Le colonel Omer Bationo dit « Bon ballon » et le médecin lieutenant-colonel Mamadou Bamba, le « communicateur » du putsch, se sont présentés hier, mercredi 26 septembre 2018 à la barre du tribunal militaire. L’interrogatoire du premier a été expéditif du fait de la légèreté de l’accusation et le second a reconnu sa part de responsabilité dans les événements de septembre 2015.

 

 

A la reprise de l’audience hier matin, le capitaine Dao entamait son 5e jour d’audition. Ses avocats ont souhaité d’emblée produire comme pièce du dossier le rapport de la commission d’enquête mise en place au lendemain du putsch avorté. Après une passe d’armes entre avocats et le parquet sur la question, le président du tribunal, Seidou Ouédraogo, s’appuyant sur son pouvoir discrétionnaire a rejeté sans ménagement la requête de la  SCPA THEMIS-B qui défend le commandant du Groupement des unités spéciales de l’ex-RSP. La parole a ensuite été donnée au capitaine pour son dernier mot. L’officier, comme la plupart des accusés, a conclu son interrogatoire en ayant une pensée pour les victimes et les parents des victimes des événements de septembre 2015.

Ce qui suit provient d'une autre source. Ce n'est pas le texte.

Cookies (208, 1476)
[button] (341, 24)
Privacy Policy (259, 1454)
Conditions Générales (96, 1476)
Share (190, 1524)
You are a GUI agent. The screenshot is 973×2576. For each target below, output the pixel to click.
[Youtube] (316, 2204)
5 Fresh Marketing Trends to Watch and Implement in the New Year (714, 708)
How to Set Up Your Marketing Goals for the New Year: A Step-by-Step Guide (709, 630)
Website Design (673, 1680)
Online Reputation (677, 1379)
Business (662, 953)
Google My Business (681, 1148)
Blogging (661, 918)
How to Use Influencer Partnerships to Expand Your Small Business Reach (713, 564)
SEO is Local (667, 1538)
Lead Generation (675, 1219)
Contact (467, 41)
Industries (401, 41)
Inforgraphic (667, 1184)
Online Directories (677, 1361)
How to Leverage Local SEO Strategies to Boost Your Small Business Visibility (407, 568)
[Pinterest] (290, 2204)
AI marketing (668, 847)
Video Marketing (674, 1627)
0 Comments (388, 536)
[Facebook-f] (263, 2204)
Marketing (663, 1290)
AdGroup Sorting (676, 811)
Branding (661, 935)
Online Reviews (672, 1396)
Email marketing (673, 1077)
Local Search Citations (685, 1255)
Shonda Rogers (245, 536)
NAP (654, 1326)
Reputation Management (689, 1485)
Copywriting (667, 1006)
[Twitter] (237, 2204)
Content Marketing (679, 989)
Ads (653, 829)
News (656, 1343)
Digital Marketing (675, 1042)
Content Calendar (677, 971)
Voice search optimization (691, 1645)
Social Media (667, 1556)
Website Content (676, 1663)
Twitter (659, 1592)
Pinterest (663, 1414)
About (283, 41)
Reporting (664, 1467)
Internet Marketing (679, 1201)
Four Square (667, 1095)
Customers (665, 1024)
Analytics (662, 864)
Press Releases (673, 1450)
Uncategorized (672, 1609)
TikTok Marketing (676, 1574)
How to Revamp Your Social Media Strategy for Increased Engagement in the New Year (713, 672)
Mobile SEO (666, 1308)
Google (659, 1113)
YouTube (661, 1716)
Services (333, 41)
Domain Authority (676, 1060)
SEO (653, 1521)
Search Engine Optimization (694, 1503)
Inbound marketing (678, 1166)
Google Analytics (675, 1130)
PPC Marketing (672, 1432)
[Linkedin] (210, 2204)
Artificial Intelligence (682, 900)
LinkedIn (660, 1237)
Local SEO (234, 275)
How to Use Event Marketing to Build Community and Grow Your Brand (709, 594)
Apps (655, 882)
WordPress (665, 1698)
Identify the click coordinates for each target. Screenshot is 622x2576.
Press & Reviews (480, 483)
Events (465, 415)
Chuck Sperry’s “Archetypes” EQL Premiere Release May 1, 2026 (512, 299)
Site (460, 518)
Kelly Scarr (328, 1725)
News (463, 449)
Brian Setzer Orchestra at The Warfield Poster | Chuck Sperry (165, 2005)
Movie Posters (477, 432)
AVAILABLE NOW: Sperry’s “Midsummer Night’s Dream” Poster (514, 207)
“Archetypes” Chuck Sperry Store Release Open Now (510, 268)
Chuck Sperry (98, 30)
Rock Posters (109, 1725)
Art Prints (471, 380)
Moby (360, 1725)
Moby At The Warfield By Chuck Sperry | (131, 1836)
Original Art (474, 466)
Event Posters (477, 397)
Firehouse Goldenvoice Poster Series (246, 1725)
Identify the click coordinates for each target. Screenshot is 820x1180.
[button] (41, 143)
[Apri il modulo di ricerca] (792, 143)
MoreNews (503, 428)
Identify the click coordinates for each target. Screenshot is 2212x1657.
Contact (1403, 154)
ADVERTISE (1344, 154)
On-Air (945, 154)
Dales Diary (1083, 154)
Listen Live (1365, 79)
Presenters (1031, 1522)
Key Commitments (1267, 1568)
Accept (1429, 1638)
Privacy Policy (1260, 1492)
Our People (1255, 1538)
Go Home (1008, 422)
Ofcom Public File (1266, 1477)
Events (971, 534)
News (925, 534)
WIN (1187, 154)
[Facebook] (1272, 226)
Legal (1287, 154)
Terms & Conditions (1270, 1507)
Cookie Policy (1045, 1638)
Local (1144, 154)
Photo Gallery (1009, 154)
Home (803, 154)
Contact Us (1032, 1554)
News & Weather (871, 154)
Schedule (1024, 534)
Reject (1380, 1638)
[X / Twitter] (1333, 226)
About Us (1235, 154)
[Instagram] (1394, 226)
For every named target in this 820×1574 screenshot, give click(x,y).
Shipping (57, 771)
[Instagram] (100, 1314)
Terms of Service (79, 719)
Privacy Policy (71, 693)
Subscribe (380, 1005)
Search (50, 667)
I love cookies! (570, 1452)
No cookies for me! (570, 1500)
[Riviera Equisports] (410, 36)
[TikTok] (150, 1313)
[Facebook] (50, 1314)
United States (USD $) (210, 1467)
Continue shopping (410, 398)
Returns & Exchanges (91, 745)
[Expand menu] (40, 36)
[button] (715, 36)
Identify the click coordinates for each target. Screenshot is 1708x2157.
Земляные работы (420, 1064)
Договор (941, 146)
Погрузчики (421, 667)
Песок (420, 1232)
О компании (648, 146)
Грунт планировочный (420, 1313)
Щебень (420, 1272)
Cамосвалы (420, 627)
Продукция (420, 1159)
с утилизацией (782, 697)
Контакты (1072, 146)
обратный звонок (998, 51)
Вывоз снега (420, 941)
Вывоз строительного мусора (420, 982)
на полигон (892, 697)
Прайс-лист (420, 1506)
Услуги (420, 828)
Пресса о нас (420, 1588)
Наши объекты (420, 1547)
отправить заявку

Contrairement au capitaine Dao qui  a battu pour le moment le record du temps passé à la barre, le prochain accusé sur la liste, le colonel Omer Bationo, surnommé « Bon ballon » par ses camarades au prytanée pour ses qualités athlétiques, ne s’est pas tenu longtemps devant les juges, tant son audition a été pour le moins expéditive. Qu’ils l’aient affirmé sans ambages ou qu’ils l’aient reconnu à mots couverts, les différents intervenants se sont accordés sur le fait que le dossier contre l’ex-chef de corps du RSP (2007-2011) est peu fourni, pour ne pas dire « vide », pour reprendre la formule de son avocat commis d’office, Me Maria Kanyili.

L’officier lui-même a déclaré n’avoir pas sa place à la barre surtout, comme l’a mentionné son conseil, qu’il avait bénéficié d’un non-lieu total prononcé par le juge d’instruction. Trois charges pèsent en tout cas sur le militaire de 55 ans devant la chambre de première instance : complicité d’attentat à la sûreté de l’Etat, meurtres et coups et blessures volontaires.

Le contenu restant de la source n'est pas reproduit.